How do you change your account name on NAB banking?

Changing the name on your NAB bank account is straightforward, as long as you have the right documents.

If you’ve just got married, divorced or legally changed your name, here’s what you need:

  • Married – a marriage certificate
  • Divorced –your ‘decree nisi’
  • Legal name change –your legal name change certificate

You can take either the original document, or a certified copy, into a NAB branch, where it needs to be sighted by a bank employee and a copy taken.

Your NAB bank account name will be updated immediately. New debit, ATM and credit cards with your updated name will also need to be issued. These usually take between five to 10 working days to be posted out to you. Your existing cards will keep working until you activate your new ones.

If you haven’t legally changed your name, but just want to change your account nicknames, you can log onto NAB and do it through the Settings/Mailbox menu.
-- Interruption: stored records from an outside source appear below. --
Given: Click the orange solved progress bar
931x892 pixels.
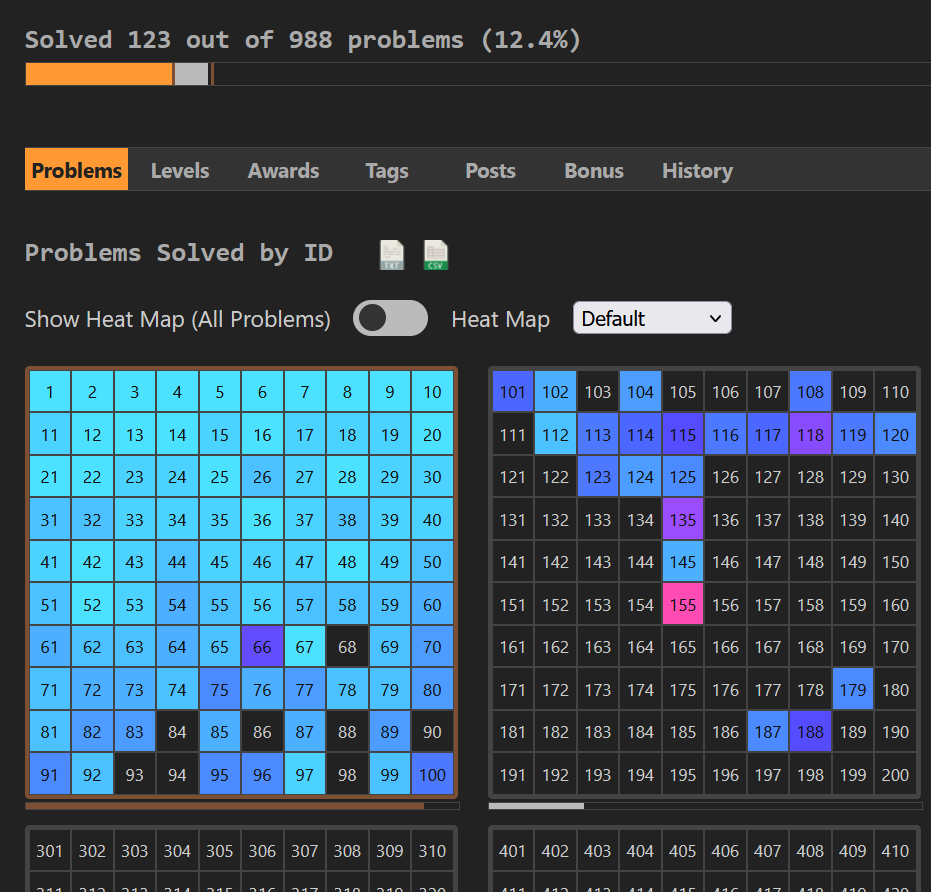Looking at the screenshot, I should [99, 74].
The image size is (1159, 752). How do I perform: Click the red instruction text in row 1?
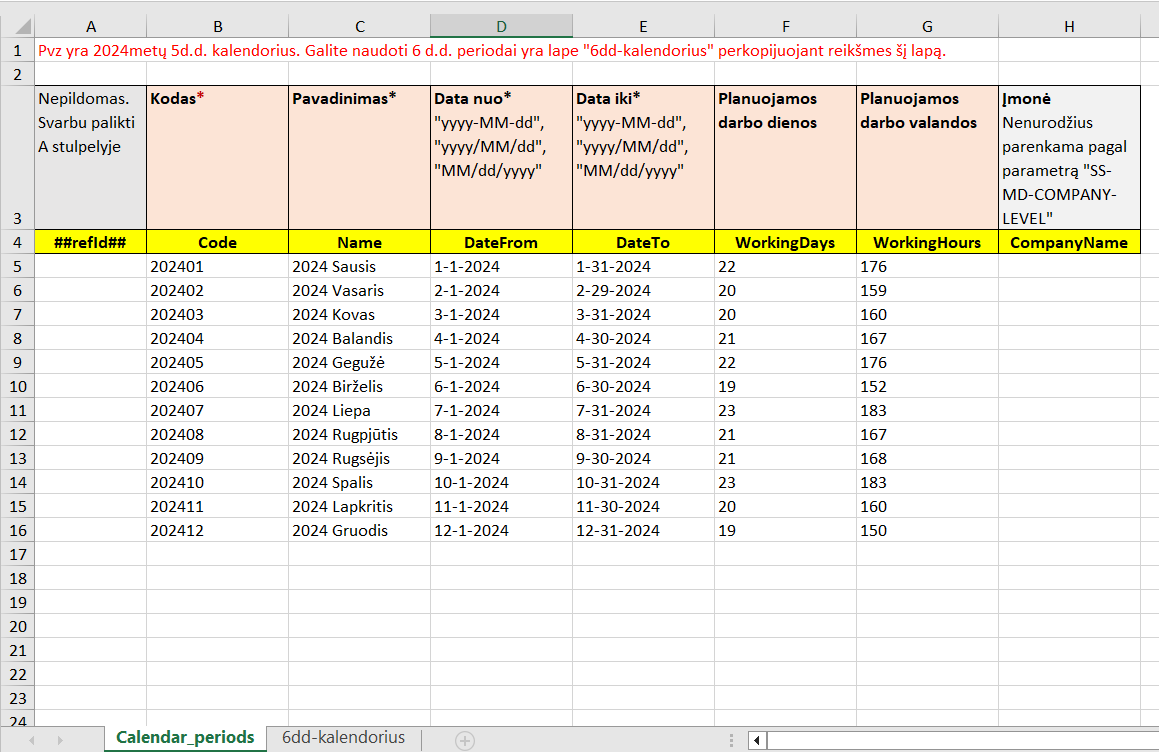tap(490, 51)
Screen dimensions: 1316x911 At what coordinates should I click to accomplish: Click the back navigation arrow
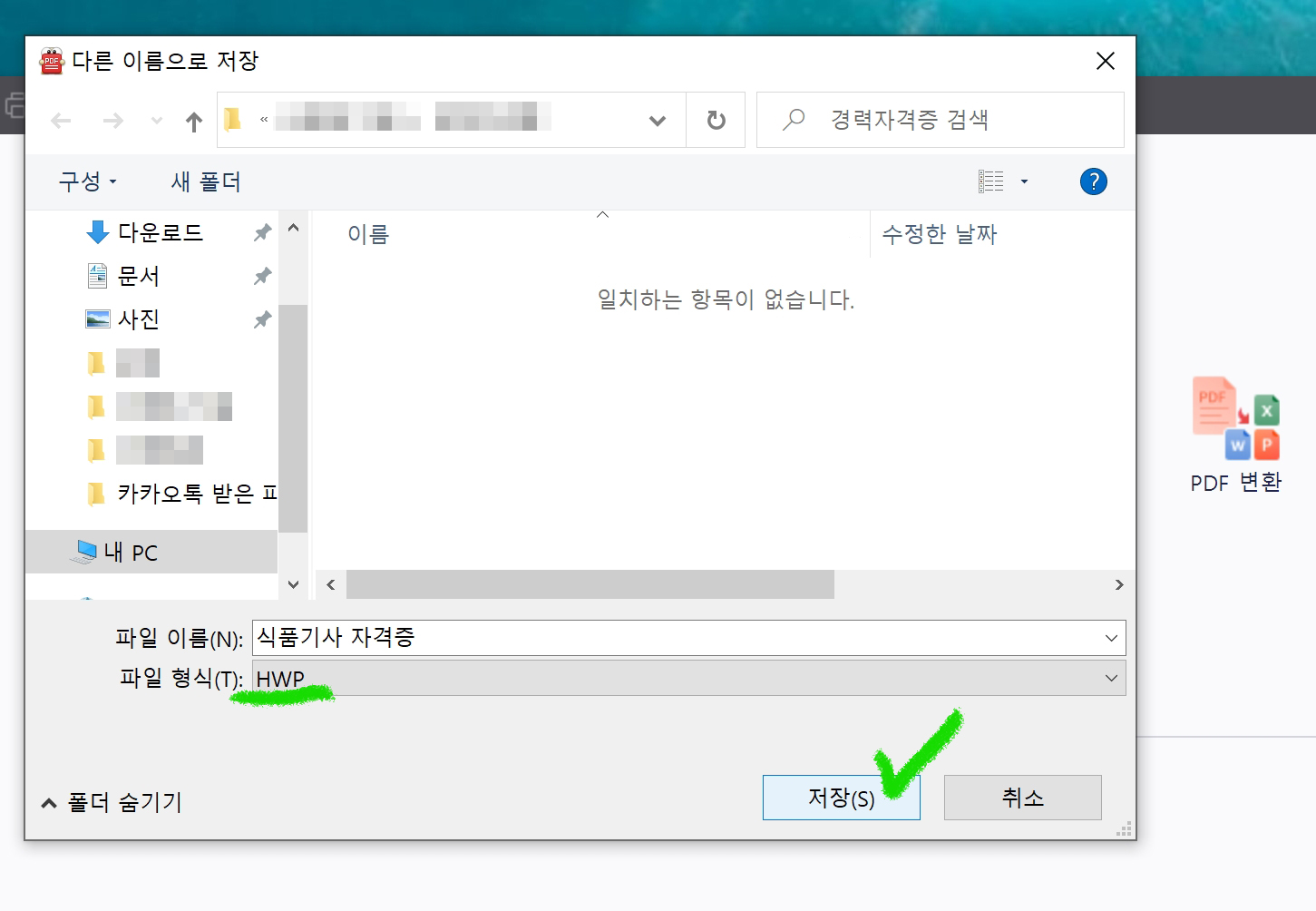click(60, 120)
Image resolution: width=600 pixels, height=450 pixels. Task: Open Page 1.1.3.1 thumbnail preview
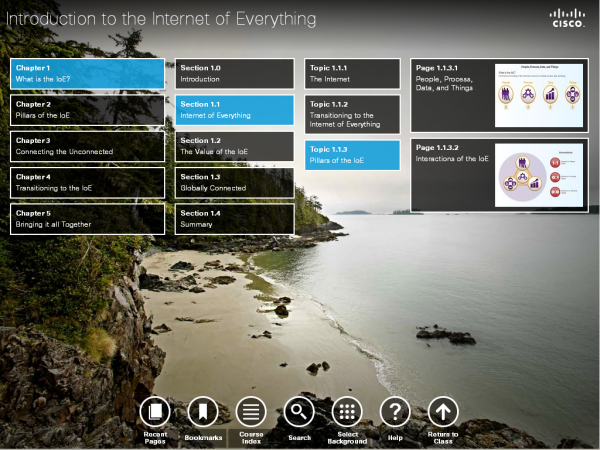click(539, 95)
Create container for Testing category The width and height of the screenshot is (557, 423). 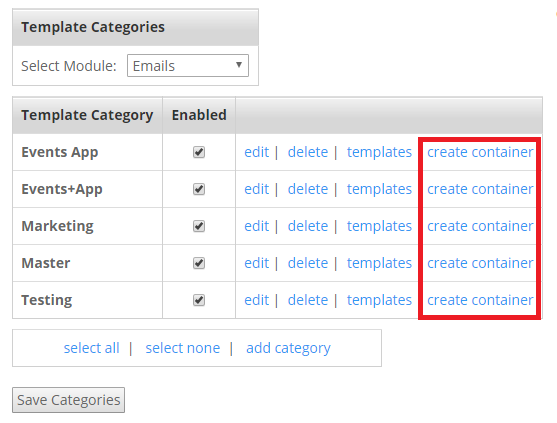480,300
Can I close a bank account with pending transactions?

You can close a bank account with pending transactions. But after the account is closed, any incoming transactions will be declined by your (old) bank.

The best way to ensure this doesn’t occur is to either wait to close your account until all pending transactions are complete, or contact the creditor and supply them with alternate bank details.

If you’re unsure whether you have any scheduled transactions, you can speak to a banking representative over the phone or via online support.

In most cases, your bank withholds the amount owing for pending transactions (such as online purchases).

Because the pending amount is deducted from your bank balance, you can close your bank account and the purchase will be honoured.

Which bank is best for business accounts?

Unfortunately, there’s no definitive answer to the question of which bank is best for business accounts. That’s because ‘best’ will differ from customer to customer, depending on their unique circumstances. These include not only your company’s financial position, but also its size, its age and the sector in which it operates. Another factor to consider is what features you want in a bank account. Your business may require different features than another business; and your business may require different features tomorrow than it does today.

The best thing to do is to thoroughly research the market before opening a business account. And when you do open an account, you should reassess your options every year or two, because the market moves quickly. A particular bank might offer the best account today, but be surpassed by one or several rivals tomorrow.